Observando a sociedade, não podemos ignorar a relevância da linguagem na construção do que está posto na cultura
Quando tratamos de linguagem, estamos lidando com um campo diverso e com uma variedade de conceitos que abordam o tema. Observando a sociedade, não podemos ignorar a relevância da linguagem na construção do que está posto na cultura. A linguagem/língua não pode ser compreendida como um mero agrupamento de palavras, gestos, sons e imagens. A linguagem não está apartada da sociedade. Há uma simbiose entre ambas. Afinal, somos seres de/da linguagem e nossa existência ocorre nela, na cultura e na história.
Nomear, caracterizar, predicar alguém está para além de substantivos, adjetivos, orações coordenadas ou subordinadas, hipérboles ou metáforas. Nomear alguém implica existência no mundo em que vivemos. Estudiosos e estudiosas, como Kanavillil Rajagopalan, nos ensinam isso. Uma criança branca, na escola, chamar uma criança preta de "macaca" é desumanizá-la, animalizá-la e inferiorizá-la. Tudo isso ganha existência quando a criança é predicada assim. E os efeitos na vida dessa criança? Danosos!

§ **Dados apresentados**:
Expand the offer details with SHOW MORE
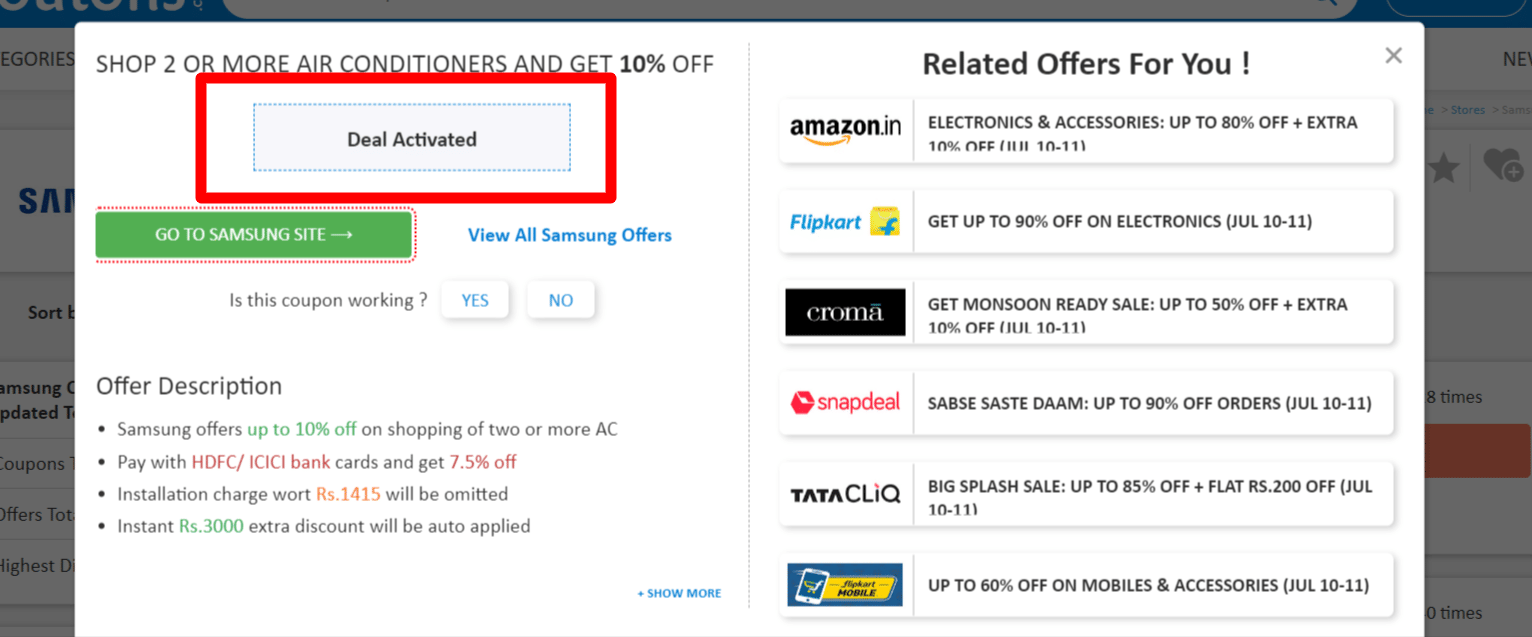This screenshot has width=1532, height=637. (x=679, y=592)
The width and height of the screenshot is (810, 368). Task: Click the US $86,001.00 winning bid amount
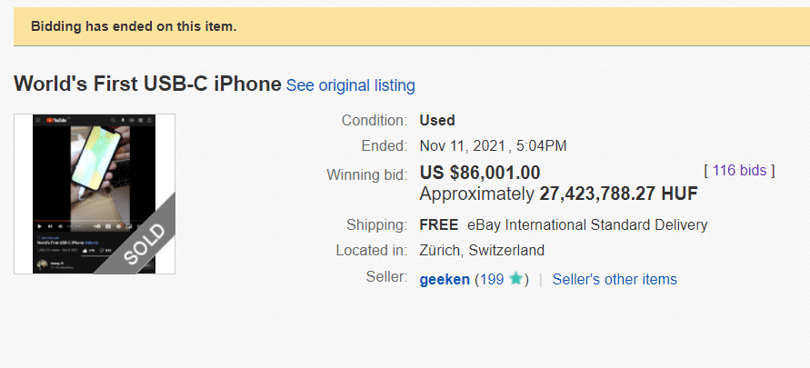480,173
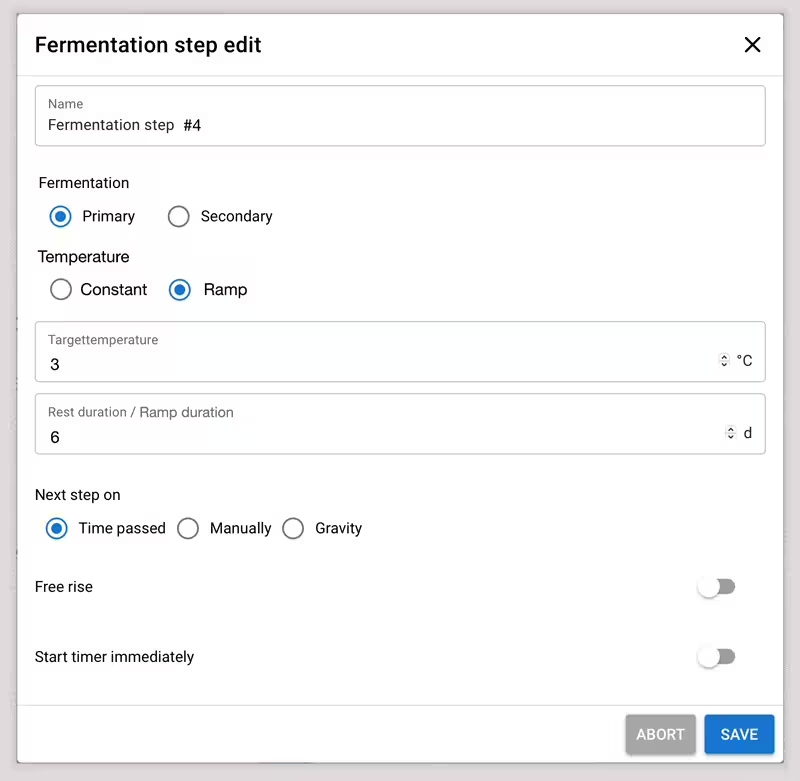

§ **O que fazer**:
No trecho sobre linguagem, qual estudioso é mencionado como exemplo de quem ensina que nomear alguém implica existência no mundo? Os dados não têm nenhum papel aqui.

§ **Resposta da tarefa**:
Kanavillil Rajagopalan.